begin Input
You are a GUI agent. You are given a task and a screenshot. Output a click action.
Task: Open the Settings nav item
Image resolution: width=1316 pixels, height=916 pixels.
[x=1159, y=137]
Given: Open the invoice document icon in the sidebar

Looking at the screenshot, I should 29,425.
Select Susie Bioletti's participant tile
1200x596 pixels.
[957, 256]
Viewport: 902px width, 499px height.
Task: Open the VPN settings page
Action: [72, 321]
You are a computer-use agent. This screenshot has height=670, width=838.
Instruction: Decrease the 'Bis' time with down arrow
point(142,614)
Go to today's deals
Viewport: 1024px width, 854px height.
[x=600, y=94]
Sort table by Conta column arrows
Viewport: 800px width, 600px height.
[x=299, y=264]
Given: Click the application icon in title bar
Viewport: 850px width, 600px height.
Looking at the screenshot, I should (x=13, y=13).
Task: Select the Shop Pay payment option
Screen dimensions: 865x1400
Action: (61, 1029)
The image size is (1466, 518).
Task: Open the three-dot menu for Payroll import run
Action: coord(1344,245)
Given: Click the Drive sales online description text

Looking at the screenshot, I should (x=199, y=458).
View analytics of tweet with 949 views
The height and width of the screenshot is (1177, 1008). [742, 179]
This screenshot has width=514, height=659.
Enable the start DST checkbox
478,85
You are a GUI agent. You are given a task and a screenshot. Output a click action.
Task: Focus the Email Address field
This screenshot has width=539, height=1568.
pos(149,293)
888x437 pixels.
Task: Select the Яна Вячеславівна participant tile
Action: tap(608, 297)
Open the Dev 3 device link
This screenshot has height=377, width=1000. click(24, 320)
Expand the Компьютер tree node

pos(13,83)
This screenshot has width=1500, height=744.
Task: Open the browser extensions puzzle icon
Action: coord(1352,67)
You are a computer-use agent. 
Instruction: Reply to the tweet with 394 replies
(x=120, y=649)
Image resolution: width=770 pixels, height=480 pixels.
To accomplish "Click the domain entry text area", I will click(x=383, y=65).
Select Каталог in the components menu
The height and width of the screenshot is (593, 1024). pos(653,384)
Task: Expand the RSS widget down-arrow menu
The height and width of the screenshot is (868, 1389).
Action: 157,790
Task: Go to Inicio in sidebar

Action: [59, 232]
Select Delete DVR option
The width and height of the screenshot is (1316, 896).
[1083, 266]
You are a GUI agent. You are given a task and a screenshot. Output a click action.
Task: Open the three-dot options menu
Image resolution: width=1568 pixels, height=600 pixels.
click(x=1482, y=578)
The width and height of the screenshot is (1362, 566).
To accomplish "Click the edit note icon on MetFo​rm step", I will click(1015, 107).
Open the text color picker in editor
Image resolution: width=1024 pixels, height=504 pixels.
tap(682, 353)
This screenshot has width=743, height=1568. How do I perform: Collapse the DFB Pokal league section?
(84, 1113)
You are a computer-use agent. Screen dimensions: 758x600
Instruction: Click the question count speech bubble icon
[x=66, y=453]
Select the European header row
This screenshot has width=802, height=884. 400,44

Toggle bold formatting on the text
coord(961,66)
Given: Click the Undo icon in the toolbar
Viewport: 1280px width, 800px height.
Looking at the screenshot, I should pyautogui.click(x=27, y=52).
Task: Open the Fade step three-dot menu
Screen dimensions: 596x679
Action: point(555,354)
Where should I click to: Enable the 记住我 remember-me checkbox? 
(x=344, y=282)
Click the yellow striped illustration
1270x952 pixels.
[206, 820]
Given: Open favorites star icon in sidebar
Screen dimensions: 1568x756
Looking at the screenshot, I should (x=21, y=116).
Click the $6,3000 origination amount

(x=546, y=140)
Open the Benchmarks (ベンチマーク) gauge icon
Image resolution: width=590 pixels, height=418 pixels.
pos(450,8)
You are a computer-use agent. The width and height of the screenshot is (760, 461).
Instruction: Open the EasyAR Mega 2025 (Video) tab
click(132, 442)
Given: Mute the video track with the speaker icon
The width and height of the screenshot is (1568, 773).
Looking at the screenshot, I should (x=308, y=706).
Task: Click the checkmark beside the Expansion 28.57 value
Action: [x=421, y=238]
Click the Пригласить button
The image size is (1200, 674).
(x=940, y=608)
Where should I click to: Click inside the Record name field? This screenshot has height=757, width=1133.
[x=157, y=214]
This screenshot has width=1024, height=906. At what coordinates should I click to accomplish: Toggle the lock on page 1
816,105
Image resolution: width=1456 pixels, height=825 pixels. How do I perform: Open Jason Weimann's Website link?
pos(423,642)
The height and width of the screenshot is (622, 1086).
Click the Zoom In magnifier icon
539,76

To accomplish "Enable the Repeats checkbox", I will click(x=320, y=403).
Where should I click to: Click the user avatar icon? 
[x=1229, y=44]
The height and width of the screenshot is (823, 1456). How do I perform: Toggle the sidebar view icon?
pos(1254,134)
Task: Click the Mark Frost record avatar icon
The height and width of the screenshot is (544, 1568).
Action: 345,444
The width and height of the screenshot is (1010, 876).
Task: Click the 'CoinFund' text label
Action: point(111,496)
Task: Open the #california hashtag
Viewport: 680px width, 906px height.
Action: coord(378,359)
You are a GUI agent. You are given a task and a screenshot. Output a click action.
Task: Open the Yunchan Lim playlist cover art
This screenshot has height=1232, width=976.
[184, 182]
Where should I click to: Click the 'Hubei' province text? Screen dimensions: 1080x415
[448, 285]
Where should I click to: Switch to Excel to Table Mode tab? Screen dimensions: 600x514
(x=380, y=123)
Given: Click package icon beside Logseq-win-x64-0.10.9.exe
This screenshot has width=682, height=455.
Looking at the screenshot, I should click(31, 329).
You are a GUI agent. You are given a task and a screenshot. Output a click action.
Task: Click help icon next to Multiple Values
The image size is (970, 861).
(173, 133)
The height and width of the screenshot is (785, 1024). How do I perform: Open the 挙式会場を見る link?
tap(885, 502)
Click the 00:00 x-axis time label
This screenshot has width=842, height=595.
end Input
**Your instructions**
Copy the records from the top through the line that contains "Action: [72, 321]", switching "sidebar" to "toolbar" and changing nothing else.

**Problem solution**
You are a GUI agent. You are given a task and a screenshot. Output a click action.
Task: Open the Settings nav item
Image resolution: width=1316 pixels, height=916 pixels.
[x=1159, y=137]
Given: Open the invoice document icon in the toolbar

Looking at the screenshot, I should 29,425.
Select Susie Bioletti's participant tile
1200x596 pixels.
[957, 256]
Viewport: 902px width, 499px height.
Task: Open the VPN settings page
Action: [72, 321]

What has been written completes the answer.